Death benefits are capped at a maximum of 25 years.
A Rate Adjustment Fund is established by the Act. Any beneficiary entitled to death benefits can apply to the Rate Adjustment Fund for additional benefits. Adjusted benefits are awarded in the event there has been a proportionate increase in the State’s average weekly wage. Employers pay into this fund. However, the application for benefits is solely against the fund for increases and not the employer.
The medical benefits in the Illinois Workers Compensation Act are contained in Section 8 (a), 8.1 (b) and 8.2 to Section 8.7. The Illinois Workers’ Compensation generally provides that an employee has the free choice of medical provider. It generally provides that an employer must pay all reasonable and necessary medical expenses associated with a work injury.

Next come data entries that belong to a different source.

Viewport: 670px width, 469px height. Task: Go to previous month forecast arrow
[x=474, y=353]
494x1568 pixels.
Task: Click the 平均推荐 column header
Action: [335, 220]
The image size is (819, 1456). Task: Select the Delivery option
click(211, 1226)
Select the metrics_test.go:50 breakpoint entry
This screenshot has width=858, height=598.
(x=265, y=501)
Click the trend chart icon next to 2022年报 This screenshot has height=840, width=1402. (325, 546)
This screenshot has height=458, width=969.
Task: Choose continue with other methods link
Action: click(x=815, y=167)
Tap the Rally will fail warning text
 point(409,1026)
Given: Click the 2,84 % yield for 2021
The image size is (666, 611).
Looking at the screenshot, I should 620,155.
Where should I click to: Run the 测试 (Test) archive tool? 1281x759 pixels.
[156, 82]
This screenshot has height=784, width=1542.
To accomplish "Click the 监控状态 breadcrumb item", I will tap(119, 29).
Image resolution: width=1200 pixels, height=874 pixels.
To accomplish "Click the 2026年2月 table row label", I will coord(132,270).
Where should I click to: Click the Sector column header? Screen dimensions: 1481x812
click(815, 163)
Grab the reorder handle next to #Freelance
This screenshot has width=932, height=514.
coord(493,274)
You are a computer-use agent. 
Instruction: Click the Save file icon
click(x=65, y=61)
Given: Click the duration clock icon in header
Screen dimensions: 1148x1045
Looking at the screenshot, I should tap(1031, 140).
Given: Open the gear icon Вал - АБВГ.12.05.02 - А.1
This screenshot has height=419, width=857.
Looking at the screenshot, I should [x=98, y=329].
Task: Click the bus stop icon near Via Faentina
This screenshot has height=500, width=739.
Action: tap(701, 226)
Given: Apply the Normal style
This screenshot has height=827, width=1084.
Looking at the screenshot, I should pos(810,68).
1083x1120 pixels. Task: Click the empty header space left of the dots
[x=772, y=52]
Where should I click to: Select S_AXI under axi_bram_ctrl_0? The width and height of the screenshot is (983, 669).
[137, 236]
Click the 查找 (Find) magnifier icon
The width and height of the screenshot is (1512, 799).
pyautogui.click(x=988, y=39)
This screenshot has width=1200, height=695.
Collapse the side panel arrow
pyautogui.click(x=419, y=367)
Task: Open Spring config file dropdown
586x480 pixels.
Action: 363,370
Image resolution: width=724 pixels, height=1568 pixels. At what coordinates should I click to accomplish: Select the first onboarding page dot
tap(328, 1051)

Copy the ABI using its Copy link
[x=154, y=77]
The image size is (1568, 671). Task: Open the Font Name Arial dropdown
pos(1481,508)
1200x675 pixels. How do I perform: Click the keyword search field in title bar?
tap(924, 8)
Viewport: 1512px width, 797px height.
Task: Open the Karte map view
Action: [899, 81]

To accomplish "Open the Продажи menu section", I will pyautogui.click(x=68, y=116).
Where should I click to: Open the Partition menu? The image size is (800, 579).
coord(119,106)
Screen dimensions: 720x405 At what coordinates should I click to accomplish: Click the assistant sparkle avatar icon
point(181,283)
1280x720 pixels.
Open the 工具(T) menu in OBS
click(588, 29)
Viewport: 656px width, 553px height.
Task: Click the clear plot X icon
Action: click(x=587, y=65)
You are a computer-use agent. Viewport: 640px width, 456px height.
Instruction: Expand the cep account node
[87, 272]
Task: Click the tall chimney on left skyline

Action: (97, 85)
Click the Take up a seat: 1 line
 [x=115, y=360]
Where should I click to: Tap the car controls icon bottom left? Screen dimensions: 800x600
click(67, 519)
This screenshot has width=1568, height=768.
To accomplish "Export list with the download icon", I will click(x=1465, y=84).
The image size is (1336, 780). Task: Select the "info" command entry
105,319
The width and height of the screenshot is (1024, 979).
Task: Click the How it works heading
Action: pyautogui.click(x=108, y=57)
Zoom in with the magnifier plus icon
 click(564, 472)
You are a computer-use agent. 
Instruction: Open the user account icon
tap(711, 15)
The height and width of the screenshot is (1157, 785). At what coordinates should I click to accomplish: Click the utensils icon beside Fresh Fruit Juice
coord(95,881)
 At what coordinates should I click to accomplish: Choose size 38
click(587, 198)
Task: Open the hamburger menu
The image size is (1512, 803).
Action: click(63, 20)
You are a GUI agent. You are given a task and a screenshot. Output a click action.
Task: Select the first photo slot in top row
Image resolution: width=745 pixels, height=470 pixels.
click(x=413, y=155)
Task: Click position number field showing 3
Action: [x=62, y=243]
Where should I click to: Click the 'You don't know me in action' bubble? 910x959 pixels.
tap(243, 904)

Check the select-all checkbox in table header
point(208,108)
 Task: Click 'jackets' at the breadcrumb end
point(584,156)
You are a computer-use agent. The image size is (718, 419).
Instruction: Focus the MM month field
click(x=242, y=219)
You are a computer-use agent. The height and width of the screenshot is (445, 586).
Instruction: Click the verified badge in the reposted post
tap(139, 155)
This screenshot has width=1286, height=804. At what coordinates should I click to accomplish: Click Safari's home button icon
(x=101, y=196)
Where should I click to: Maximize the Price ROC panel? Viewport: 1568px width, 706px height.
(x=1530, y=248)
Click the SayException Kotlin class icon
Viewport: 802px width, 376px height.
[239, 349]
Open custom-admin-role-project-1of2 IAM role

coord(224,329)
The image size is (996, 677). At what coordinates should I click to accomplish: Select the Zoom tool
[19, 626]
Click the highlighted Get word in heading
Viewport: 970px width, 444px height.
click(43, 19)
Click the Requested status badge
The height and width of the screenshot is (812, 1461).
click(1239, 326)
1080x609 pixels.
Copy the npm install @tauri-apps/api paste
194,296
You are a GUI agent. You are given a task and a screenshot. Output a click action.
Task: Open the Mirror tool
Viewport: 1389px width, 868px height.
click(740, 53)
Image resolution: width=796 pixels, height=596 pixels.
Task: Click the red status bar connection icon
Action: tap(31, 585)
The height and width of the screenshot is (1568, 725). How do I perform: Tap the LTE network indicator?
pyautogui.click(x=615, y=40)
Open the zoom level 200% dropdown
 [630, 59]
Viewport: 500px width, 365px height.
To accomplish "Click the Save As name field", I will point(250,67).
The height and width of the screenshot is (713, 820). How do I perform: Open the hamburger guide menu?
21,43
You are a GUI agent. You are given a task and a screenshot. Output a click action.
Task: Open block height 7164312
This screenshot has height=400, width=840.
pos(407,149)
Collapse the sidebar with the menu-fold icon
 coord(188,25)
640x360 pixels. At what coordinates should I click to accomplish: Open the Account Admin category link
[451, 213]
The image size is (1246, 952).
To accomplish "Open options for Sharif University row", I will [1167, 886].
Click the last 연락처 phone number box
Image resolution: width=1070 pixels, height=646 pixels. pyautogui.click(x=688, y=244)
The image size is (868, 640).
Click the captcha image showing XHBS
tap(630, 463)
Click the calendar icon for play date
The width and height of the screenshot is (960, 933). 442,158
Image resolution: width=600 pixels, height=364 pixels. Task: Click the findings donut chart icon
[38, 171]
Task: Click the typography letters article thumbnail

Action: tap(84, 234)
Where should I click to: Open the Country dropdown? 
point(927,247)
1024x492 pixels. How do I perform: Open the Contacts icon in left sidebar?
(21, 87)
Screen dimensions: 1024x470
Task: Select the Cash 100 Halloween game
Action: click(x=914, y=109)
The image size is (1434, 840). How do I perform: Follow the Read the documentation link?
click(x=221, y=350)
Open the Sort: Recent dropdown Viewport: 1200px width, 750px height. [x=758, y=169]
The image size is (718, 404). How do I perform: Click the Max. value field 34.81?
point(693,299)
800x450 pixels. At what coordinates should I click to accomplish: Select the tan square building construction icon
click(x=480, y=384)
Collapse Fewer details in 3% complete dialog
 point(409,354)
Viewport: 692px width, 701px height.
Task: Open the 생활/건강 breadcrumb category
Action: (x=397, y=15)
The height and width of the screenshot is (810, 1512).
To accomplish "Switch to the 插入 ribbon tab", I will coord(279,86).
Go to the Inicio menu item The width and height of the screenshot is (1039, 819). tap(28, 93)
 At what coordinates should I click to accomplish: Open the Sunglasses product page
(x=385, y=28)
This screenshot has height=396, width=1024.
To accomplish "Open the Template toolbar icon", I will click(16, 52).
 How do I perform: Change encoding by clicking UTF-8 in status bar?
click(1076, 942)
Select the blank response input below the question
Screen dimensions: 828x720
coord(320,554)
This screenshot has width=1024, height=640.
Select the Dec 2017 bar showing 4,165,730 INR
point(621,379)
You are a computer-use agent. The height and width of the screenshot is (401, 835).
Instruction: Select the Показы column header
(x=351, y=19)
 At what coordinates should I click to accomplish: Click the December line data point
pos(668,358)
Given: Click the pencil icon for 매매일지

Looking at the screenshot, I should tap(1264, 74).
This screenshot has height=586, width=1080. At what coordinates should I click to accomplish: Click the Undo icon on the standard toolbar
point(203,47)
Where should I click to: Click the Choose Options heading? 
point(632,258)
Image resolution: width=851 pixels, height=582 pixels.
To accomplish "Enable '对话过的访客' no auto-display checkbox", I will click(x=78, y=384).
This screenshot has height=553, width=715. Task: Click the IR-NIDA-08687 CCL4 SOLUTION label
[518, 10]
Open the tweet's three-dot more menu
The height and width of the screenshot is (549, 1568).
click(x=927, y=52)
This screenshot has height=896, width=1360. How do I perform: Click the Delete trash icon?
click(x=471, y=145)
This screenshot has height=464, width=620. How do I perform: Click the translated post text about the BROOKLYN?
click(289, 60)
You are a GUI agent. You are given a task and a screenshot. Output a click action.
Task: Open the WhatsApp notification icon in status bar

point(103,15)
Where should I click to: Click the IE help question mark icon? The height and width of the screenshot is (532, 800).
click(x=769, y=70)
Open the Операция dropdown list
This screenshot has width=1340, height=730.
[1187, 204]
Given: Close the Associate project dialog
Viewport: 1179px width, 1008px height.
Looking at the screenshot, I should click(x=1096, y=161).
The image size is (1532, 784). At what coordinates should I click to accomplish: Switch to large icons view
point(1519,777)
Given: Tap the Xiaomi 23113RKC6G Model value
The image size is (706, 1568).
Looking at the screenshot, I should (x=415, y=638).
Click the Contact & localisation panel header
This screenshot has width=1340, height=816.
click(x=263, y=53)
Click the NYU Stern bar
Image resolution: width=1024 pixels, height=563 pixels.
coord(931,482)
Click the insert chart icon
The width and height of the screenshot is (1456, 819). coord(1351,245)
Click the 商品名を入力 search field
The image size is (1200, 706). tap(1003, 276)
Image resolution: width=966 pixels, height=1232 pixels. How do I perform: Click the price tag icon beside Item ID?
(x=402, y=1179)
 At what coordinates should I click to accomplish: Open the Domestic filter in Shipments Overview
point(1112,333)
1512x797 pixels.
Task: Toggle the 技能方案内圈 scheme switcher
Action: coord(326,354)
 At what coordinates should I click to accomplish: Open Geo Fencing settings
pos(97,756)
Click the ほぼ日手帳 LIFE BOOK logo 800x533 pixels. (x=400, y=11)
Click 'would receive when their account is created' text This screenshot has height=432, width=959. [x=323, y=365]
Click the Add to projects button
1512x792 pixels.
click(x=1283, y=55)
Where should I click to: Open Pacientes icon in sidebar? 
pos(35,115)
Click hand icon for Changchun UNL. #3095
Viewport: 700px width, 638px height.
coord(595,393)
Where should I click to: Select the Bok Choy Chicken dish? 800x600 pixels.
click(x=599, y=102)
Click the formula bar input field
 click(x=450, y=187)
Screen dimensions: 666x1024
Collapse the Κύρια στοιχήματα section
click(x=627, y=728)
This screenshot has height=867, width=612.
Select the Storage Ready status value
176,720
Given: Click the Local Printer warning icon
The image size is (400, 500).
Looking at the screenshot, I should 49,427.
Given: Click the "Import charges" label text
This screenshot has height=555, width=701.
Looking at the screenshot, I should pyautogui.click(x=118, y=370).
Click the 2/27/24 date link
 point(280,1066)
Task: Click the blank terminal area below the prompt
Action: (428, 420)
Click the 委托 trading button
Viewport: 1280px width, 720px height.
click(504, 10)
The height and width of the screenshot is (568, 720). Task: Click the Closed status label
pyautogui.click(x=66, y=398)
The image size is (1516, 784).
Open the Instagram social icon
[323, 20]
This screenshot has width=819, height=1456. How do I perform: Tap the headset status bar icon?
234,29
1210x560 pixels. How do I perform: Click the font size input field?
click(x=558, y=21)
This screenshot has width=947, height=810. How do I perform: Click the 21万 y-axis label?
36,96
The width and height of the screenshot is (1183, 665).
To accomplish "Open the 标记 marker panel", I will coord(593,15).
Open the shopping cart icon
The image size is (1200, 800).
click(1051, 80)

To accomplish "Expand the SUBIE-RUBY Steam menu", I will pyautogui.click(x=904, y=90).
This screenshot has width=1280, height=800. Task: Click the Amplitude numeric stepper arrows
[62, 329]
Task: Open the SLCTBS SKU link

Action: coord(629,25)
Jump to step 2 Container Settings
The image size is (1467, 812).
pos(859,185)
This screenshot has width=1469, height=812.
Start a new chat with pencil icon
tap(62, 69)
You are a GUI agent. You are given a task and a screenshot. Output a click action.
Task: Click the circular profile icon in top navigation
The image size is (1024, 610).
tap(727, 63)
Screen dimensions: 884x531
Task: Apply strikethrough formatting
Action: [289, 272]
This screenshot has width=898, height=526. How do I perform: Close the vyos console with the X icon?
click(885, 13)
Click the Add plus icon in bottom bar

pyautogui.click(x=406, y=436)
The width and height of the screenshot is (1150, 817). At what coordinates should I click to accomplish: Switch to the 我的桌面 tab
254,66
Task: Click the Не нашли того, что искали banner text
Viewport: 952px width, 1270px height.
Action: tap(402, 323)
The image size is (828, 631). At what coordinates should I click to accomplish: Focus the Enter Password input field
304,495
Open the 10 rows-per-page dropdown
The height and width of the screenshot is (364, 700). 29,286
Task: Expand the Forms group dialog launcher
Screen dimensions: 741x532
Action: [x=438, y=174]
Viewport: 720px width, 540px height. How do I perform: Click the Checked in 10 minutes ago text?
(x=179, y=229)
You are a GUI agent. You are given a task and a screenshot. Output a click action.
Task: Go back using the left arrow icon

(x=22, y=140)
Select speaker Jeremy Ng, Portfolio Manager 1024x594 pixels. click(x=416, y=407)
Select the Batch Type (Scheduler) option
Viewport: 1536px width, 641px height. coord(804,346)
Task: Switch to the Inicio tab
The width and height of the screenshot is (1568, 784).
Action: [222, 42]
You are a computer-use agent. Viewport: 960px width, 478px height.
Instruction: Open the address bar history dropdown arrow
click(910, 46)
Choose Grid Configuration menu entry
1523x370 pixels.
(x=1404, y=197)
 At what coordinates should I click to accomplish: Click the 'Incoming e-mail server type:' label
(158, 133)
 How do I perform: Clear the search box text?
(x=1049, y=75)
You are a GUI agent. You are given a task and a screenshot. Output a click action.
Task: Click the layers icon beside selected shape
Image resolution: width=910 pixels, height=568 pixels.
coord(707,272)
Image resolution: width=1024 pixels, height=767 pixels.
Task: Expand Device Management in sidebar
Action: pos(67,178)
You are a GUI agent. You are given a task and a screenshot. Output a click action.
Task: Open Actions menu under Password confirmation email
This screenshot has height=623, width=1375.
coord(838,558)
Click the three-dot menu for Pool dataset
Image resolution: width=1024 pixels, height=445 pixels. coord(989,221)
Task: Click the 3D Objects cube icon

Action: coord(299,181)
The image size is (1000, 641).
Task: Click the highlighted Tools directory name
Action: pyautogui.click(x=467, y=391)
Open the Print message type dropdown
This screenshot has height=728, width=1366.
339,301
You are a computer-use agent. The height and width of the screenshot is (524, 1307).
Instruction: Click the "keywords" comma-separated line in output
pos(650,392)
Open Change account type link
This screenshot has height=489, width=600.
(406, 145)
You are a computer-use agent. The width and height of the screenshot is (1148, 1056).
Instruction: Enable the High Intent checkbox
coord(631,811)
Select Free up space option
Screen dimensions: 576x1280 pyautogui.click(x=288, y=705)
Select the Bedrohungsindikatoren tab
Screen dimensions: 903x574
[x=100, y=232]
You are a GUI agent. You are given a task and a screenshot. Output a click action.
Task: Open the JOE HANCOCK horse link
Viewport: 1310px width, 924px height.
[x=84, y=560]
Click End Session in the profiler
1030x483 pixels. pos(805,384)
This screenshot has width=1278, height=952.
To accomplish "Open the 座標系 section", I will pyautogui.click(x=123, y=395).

Over the last several years (2006 to 2011) the statute has been amended to place some additional limitations on medical in order to lower medical costs for the benefit of employers.
As to free choice of medical, the Act provides that an employee is entitled to free choice of medical with limitation that his free choice of medical is limited to two different providers and any referrals from those two different providers. First aid and emergency room treatment does not constitute a choice of provider. If an employer directs a claimant to a medical provider, that physician does not constitute an employee’s choice of medical provider.
In 2006, for the first time, the Illinois Workers Compensation Act added a Medical Fee Schedule which is set forth in Section 8.2. The goal of the Fee Schedule was to reduce employer costs. However, the Medical Fee Schedule was poorly drafted and found determined to be extremely generous. In 2011, the Medical Fee Schedule was modified. However, instead of revamping the statute, the legislature just dropped the Schedule reimbursement formula across the board by 30%. The Medical Fee Schedule contains automatic escalators which increase the reimbursement rate annually based on inflationary adjustments.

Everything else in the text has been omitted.